[Page extract]

+++

In mid-conversation, Me-An Laceste asks: “Do you, by any chance, have love letters?”

A businesswoman, dancer and world traveller, Laceste is hunting yesterday’s passion locked in ink and pulp. Words that make you blush. Letters that carry a memory of the match you could never strike. She wants to inspire an appreciation for love letters in the next generation of unrequited romantics and undiagnosed poets, she explains.

In 1993, Laceste was a Sunshine Girl in the North Shore News.

For 30 years, the Sunshine Girl was standard issue in the North Shore News. The photo – sometimes suggestive, usually not – of a smiling woman or teenage girl dominated one-quarter of a news page.

Me-An Laceste
Me-An Laceste appears as a North Shore News Sunshine Girl in 1993. photo Paul McGrath, North Shore News

“Oh my gosh, to be young again,” Laceste marvels, looking at her beaming black and white face preserved in a photo album.

When Laceste posed, the paper encapsulated her life in two declarative sentences. “Her favourite singer is Sade,” the writer offered. The other sentence noted Laceste likes: “diversity in culture, hats.”

+++

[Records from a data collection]
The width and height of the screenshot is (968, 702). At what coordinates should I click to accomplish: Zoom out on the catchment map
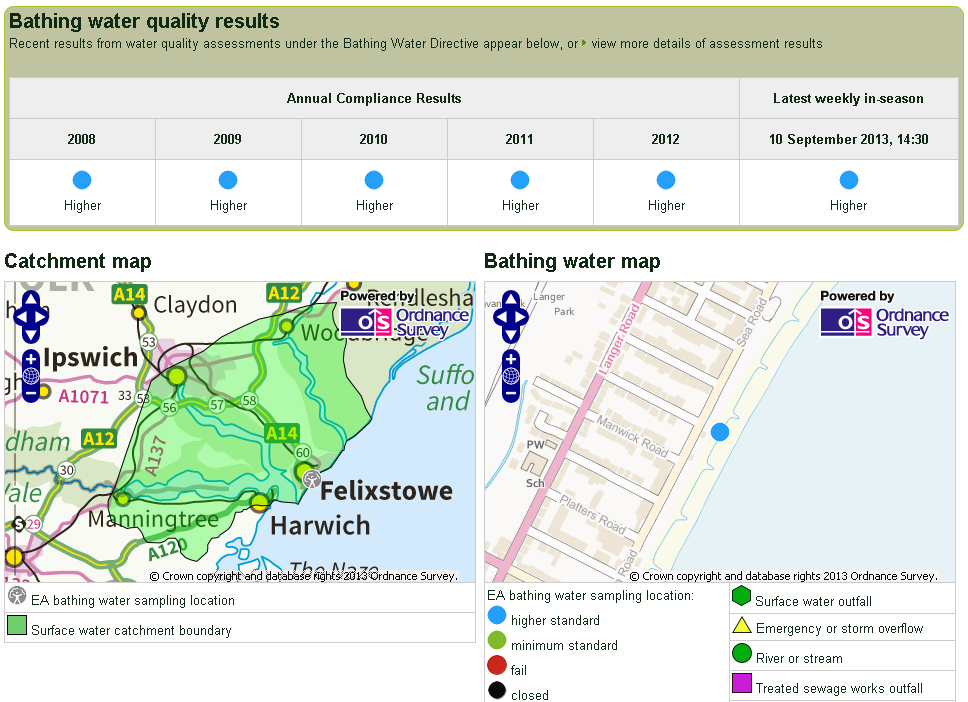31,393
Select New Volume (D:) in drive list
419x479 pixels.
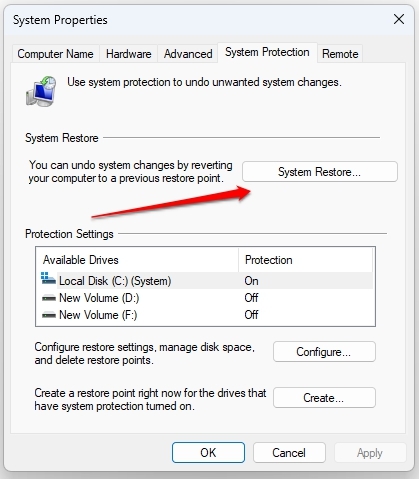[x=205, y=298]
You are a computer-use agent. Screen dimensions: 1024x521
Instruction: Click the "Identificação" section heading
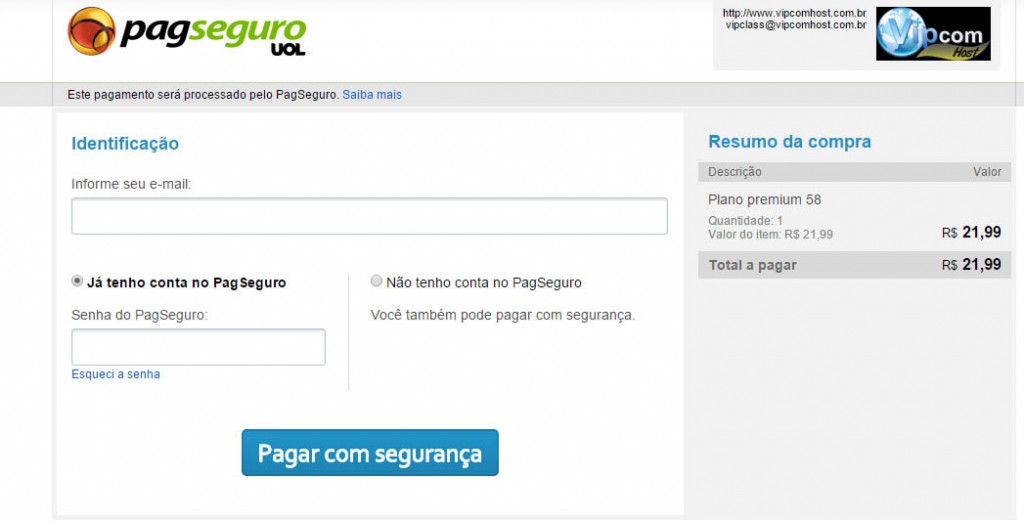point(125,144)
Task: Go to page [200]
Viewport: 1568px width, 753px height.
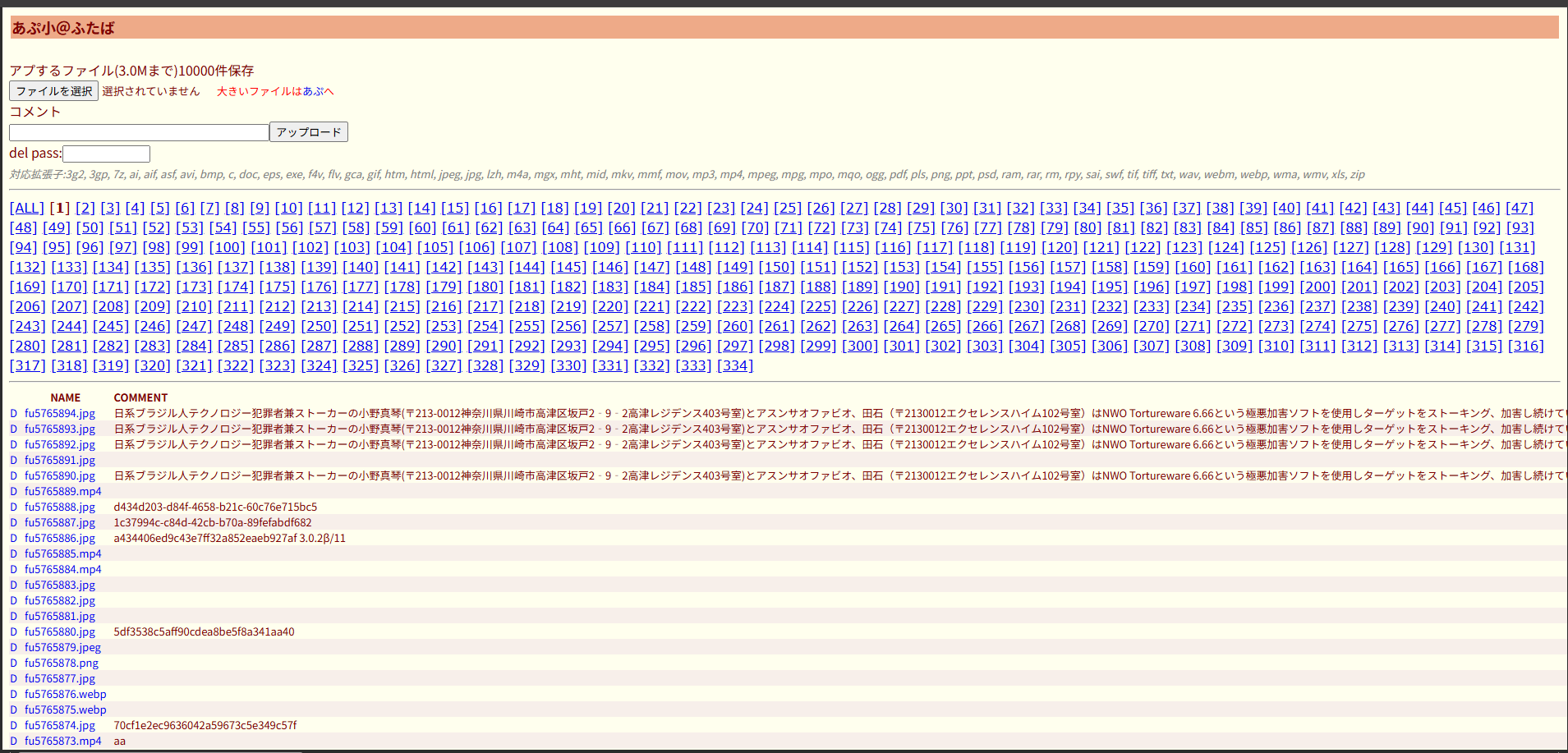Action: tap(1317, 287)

+++

[Directions for this task]
Answer these questions using the article about Me-An Laceste:
1. In what year did Laceste appear as a Sunshine Girl?
2. For how many years was the Sunshine Girl a standard feature in the North Shore News?
3. Who does the paper name as her favorite singer?

[Answer to the problem]
1. 1993
2. 30 years
3. Sade